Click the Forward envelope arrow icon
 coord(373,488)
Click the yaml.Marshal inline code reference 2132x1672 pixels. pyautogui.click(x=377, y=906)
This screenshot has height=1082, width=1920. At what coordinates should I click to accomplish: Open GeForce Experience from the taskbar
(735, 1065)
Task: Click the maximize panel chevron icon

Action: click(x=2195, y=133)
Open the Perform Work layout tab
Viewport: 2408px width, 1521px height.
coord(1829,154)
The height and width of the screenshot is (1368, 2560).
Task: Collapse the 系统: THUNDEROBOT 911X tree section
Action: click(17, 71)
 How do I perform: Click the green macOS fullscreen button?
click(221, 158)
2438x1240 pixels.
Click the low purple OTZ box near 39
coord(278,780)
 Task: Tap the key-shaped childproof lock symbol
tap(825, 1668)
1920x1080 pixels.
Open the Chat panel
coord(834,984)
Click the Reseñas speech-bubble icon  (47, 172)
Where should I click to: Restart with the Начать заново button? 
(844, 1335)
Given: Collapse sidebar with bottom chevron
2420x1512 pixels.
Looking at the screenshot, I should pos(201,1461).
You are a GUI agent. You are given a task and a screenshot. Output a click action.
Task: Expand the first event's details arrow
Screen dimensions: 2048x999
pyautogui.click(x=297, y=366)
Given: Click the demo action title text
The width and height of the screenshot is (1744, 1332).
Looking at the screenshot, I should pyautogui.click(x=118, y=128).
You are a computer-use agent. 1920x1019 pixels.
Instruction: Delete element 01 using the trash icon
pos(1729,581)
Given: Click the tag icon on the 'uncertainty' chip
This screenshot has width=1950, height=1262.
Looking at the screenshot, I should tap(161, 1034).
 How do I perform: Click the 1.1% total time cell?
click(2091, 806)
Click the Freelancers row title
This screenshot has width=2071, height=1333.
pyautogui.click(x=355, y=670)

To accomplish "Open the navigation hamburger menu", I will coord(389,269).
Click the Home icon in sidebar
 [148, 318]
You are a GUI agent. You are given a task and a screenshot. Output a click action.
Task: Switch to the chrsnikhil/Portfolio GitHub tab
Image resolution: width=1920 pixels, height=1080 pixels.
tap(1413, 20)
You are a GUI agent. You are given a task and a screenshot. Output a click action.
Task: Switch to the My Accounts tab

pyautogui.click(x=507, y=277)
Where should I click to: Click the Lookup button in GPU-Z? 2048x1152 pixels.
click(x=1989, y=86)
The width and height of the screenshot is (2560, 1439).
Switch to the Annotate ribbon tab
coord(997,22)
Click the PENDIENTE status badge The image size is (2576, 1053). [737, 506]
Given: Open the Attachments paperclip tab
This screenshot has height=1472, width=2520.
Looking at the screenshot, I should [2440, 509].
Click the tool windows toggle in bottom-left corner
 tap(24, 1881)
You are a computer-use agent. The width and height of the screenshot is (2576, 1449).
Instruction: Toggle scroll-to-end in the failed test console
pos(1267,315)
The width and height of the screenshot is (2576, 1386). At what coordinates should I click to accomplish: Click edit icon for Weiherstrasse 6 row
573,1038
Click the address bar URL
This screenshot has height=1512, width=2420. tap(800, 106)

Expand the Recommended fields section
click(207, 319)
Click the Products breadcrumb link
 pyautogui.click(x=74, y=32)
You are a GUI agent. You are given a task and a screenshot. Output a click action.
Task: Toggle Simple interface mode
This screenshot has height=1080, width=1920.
•••
• [ASSIGNMENT] Set the data down once more, exactly as it stands.

• [YOUR RESPONSE]
Click the Forward envelope arrow icon
 coord(373,488)
Click the yaml.Marshal inline code reference 2132x1672 pixels. pyautogui.click(x=377, y=906)
This screenshot has height=1082, width=1920. At what coordinates should I click to accomplish: Open GeForce Experience from the taskbar
(735, 1065)
Task: Click the maximize panel chevron icon

Action: click(x=2195, y=133)
Open the Perform Work layout tab
Viewport: 2408px width, 1521px height.
coord(1829,154)
The height and width of the screenshot is (1368, 2560).
Task: Collapse the 系统: THUNDEROBOT 911X tree section
Action: click(17, 71)
 How do I perform: Click the green macOS fullscreen button?
click(221, 158)
2438x1240 pixels.
Click the low purple OTZ box near 39
coord(278,780)
 Task: Tap the key-shaped childproof lock symbol
tap(825, 1668)
1920x1080 pixels.
Open the Chat panel
coord(834,984)
Click the Reseñas speech-bubble icon  (47, 172)
Where should I click to: Restart with the Начать заново button? 
(844, 1335)
Given: Collapse sidebar with bottom chevron
2420x1512 pixels.
Looking at the screenshot, I should pos(201,1461).
You are a GUI agent. You are given a task and a screenshot. Output a click action.
Task: Expand the first event's details arrow
Screen dimensions: 2048x999
pyautogui.click(x=297, y=366)
Given: Click the demo action title text
The width and height of the screenshot is (1744, 1332).
Looking at the screenshot, I should pyautogui.click(x=118, y=128).
You are a computer-use agent. 1920x1019 pixels.
Instruction: Delete element 01 using the trash icon
pos(1729,581)
Given: Click the tag icon on the 'uncertainty' chip
This screenshot has width=1950, height=1262.
Looking at the screenshot, I should tap(161, 1034).
 How do I perform: Click the 1.1% total time cell?
click(2091, 806)
Click the Freelancers row title
This screenshot has width=2071, height=1333.
pyautogui.click(x=355, y=670)

To accomplish "Open the navigation hamburger menu", I will coord(389,269).
Click the Home icon in sidebar
 [148, 318]
You are a GUI agent. You are given a task and a screenshot. Output a click action.
Task: Switch to the chrsnikhil/Portfolio GitHub tab
Image resolution: width=1920 pixels, height=1080 pixels.
tap(1413, 20)
You are a GUI agent. You are given a task and a screenshot. Output a click action.
Task: Switch to the My Accounts tab

pyautogui.click(x=507, y=277)
Where should I click to: Click the Lookup button in GPU-Z? 2048x1152 pixels.
click(x=1989, y=86)
The width and height of the screenshot is (2560, 1439).
Switch to the Annotate ribbon tab
coord(997,22)
Click the PENDIENTE status badge The image size is (2576, 1053). [737, 506]
Given: Open the Attachments paperclip tab
This screenshot has height=1472, width=2520.
Looking at the screenshot, I should [2440, 509].
Click the tool windows toggle in bottom-left corner
 tap(24, 1881)
You are a computer-use agent. The width and height of the screenshot is (2576, 1449).
Instruction: Toggle scroll-to-end in the failed test console
pos(1267,315)
The width and height of the screenshot is (2576, 1386). At what coordinates should I click to accomplish: Click edit icon for Weiherstrasse 6 row
573,1038
Click the address bar URL
This screenshot has height=1512, width=2420. tap(800, 106)

Expand the Recommended fields section
click(207, 319)
Click the Products breadcrumb link
 pyautogui.click(x=74, y=32)
You are a GUI agent. You are given a task and a screenshot. Output a click action.
Task: Toggle Simple interface mode
This screenshot has height=1080, width=1920.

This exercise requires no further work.